The dance-master, from South America, introduced the evening by giving something of the Tango’s history and describing its etiquette. Choosing a partner for the next dance is all a question of eye-contact and head movement; a “cabeceo”, in fact– no formal questions asked here…
The evening’s dancers were all advanced students of the master’s class – of a wide variety of ages, but all enticing with their traditional tango outfits featuring split skirts, baggy trousers, high heels and spats.
The evening presented the sort of tango I like (and can possibly manage) – a social tango without any major choreographic frills. Tango has several variants of which the main ones are Argentinian, Ballroom, Uruguayan and Finnish. It would be tedious to describe the differences between these forms of the duple-time dance born in Buenos Aires’ poor quarters in the 1890’s – they deal with variant balance postures, body contacts (the Finnish variant emphasises pelvic contact, the Argentinian a close upper body embrace), head snaps (largely absent outside ballroom tango) and differently accented rhythmic patterns. But they are all unforgettably Tango in their yearning, sensuous and alchemical mood.
The wonderfully creative point about tango is that it is one of the very few partner-dances where there is no fixed step but where steps or “figures” can be taken in an almost improvisational manner. These include movements like ”caminar”, “cruce”, “ochos”, “ganchos” and “giros”. Look them up…you’ll know them if you enjoy watching tango!

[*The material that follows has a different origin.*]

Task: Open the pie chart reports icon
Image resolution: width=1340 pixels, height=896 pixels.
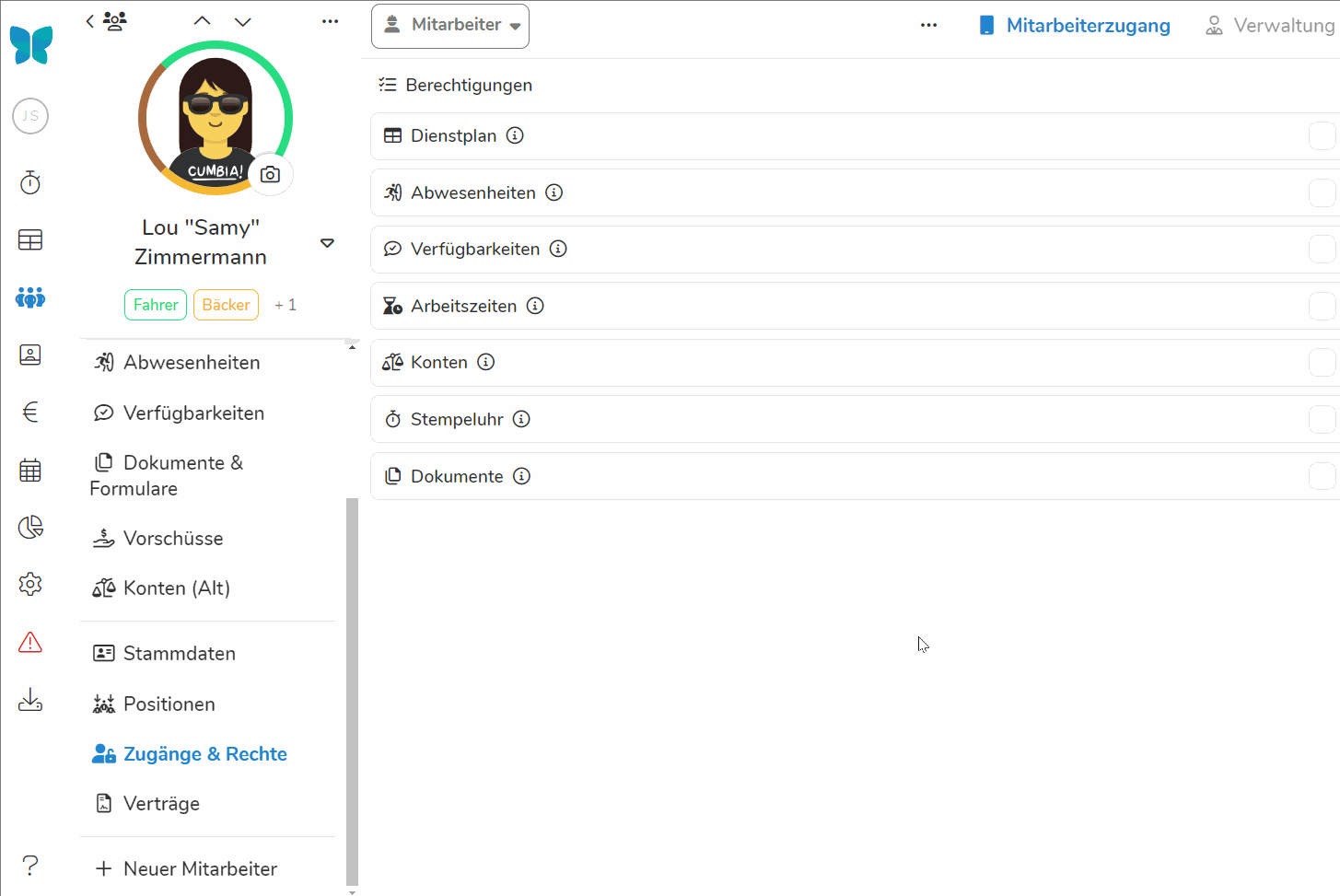Action: 30,527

The nice thing about the evening in the square, which became magically transformed from its usual daily destiny as a car-park to resemble an amphitheatre (or even a large courtyard in a Buenos Aires block of flats) where dance, dining and discourse found their place, was that the dance-master and presenter invited the audience to try out the tango on the floor and encouraged us by saying that anyone with a sense of rhythm can do a basic tango and that the “frilly” bits, the high-back kicking, the twirls, the double-steps, the body plunges and all the rest of those highly sexual, provocative but always suave movements can be learnt with time and intuition.

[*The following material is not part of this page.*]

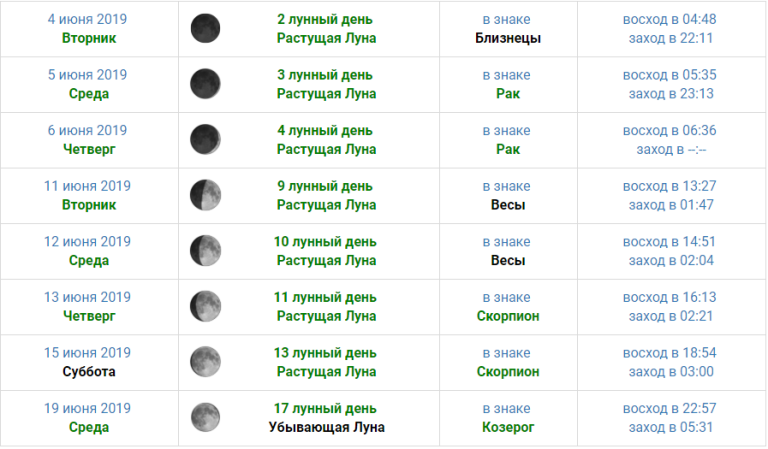Click the moon phase icon for 5 июня

tap(205, 84)
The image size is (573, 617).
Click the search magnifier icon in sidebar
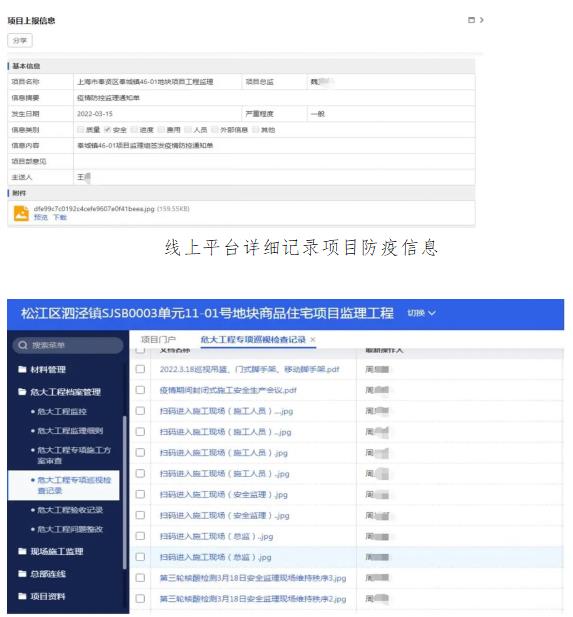pos(23,345)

Some of the world’s great composer have written tangos: for instance Albeniz, Satie, Stravinsky and Ravel. Among them I put Piazzolla at the top for best understanding the spirit of this fabulous dance. Amazingly, Piazzola was born in Argentina from emigrant parents who came from the area next to us – Garfagnana – Massarosa, to be exact, where a statue to him has been very recently inaugurated.

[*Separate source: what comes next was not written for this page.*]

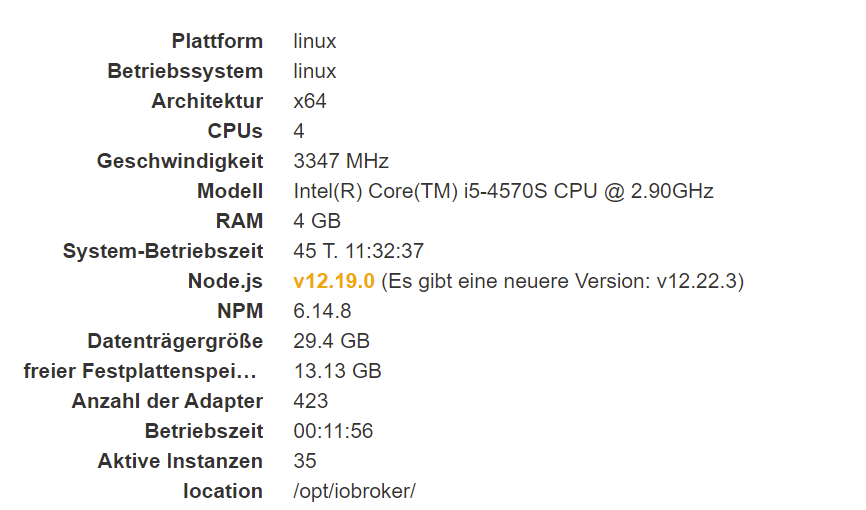Image resolution: width=866 pixels, height=510 pixels.
Task: Select the Betriebszeit 00:11:56 value
Action: 333,431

There are many places to learn tango (and other dances) in this part of the valley – Borgo a Mozzano – for example, has an excellent school. At Bagni di Lucca Villa there are evening classes at the local gym where a lovely ex-ballroom-champions couple can transform one’s feet from lead to quicksilver.
The chances of a specific Tango dancing centre in Fornoli substantially rose that evening. And don’t forget: in 2009 tango was declared by UNESCO as a world “intangible heritage”. Intangible tango?